Unconditional Guarantee: If at any time Customer is dissatisfied with the performance of Billtrust or for any other reason wishes to cease using the Billtrust CompleteBilling Service, Customer may terminate this Agreement by providing written notice to Billtrust.

We do this for a few simple reasons.  I want our customers staying with us because they love our service. I want everybody in our organization to know that if we don't do a great job, that customers have the right to leave.  I absolutely don't want customers staying with us because they legally have to.

So after almost seven years in business, I think we made the right call.  Our customer retention rate is over 99% in an industry that churns 10-15% of their customers annually.  Our customers are our best salespeople because we try our best to keep them thrilled with our services every day.

March 18, 2008

The Most Valuable Programming Lesson Ever

I learned the most valuable lesson of my software life back in the early 1990s when I worked at BrownStone Solutions.  BrownStone sold mainframe Data Dictionary / Repository software to Fortune 1000 companies for $250K+ per implementation.  Real esoteric stuff with data modeling, metadata, meta-meta data, and other incredibly uninteresting stuff to 99% of the population. 
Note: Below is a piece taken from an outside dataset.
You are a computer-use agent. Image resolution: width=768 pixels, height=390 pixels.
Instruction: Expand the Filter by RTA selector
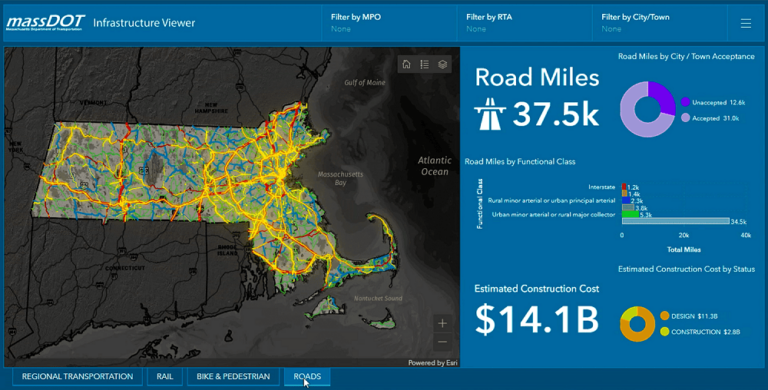click(524, 23)
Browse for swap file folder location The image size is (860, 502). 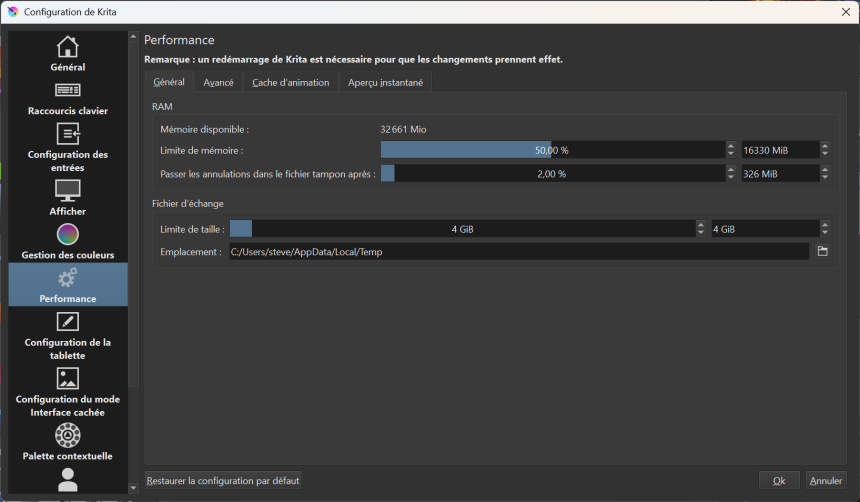tap(823, 252)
We had one competitor that we saw regularly in the market that would routinely kick our butts.  None of us programmer types really knew about the routine beatings because our bosses subscribed to the mushroom management theory of running a company. In 1995/1996, Platinum Technology, headed by Andrew "Flip" Filipowski bought both of the companies.  The competitor company got bought for something like 15 times what Platinum paid for BrownStone. 

After several technical meetings where we were trying to come up with what our combined offering should like, it was apparent that their solution was barely a software product, it was more of a bunch of code that consultants put together in the field.  How could we be losing to these guys?

As much as it pained me at the time, I learned that great software is just not enough to win in a competitive market.  Without great sales, marketing, consulting, and execution, you need to be awfully lucky to be successful.  However, the opposite is often true - bad software will sometimes be enough to sink a company although if you're really good at sales and marketing, then that can overcome a lot of software messiness. 

Our competitor out-executed us in all the areas that I didn't even realize at the time were important.  Seems obvious now but not something they taught at RPI to us Comp Sci types.